Identifying key motions in TrpRS and other proteins
(Carter; Hsu, Snoeyink)

Tryptophanyl-tRNA synthetase (TrpRS) catalyzes tryptophan activation by ATP and its subsequent aminoacylation to tRNA. The structures of TrpRS have been solved in both open and closed states. They provide evidence for major ligand-dependent domain motion both in solution and in crystals. It is of great interest to understand such motion and relate them to the function of the protein. Our first step is to determine which torsional angles contribute significantly to the final motion. Our current method consists of the following steps:

  1. Estimate the noise level and select a window size s.
  2. Compute the difference between all contiguous fragments of length s along the amino-acid chain.
  3. Threshold by hysteresis to locate large changes and break the chain into quasi-rigid sub-chains.
  4. Further break the sub-chains using bisection until each sub-chain is rigid according to a threshold.

We are testing our method on several proteins, in addition to TrpRS, that are interesting structurally and functionally.

Once the torsional degrees of freedom are located, we construct plausible motion pathways between different protein conformations.
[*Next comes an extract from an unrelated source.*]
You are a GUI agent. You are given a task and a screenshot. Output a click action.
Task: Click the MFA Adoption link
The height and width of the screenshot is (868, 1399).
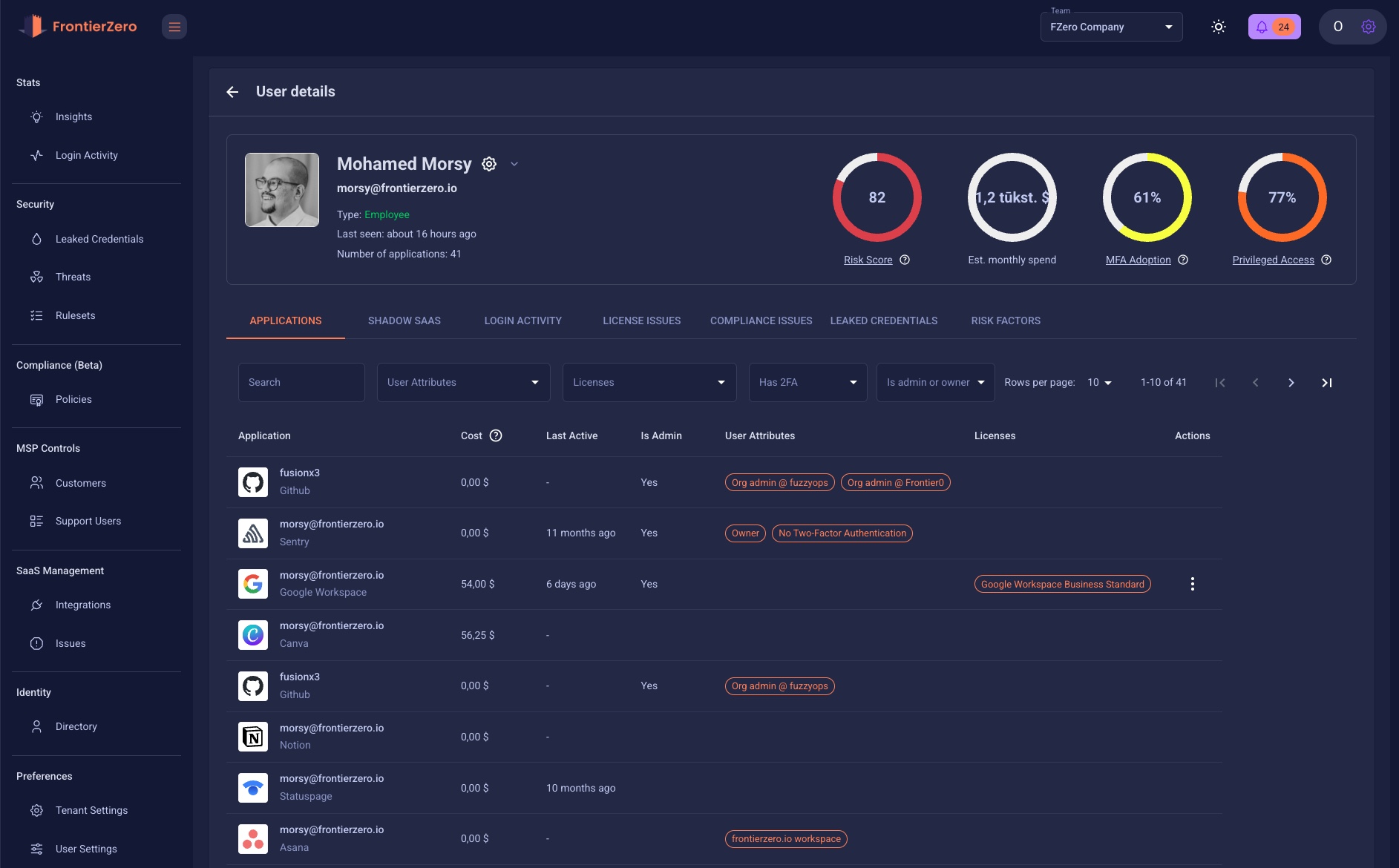point(1138,260)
Molecular dynamics simulation and normal mode analysis are two main approaches in the literature for this purpose, but we believe that the probabilistic roadmap method for motion planning, developed in the robotics community, will be more useful. The goal of motion planning is to compute obstacle-avoiding motion for objects with many degrees of freedom. In our problem, the moving object is a protein with selected torsional angles. High-energy states of the protein are unfavorable and can be regarded as obstacles. A key insight from the roadmap method is that the connectivity of the space can be effectively captured in a graph whose nodes represent randomly sampled object configurations and edges represent obstacle-avoiding transitions. As we modify the roadmap method to reflect the characteristics and protein motion and devise a sampling scheme that takes into account the energy of different protein conformations, we hope to elucidate the motion pathway of TrpRS.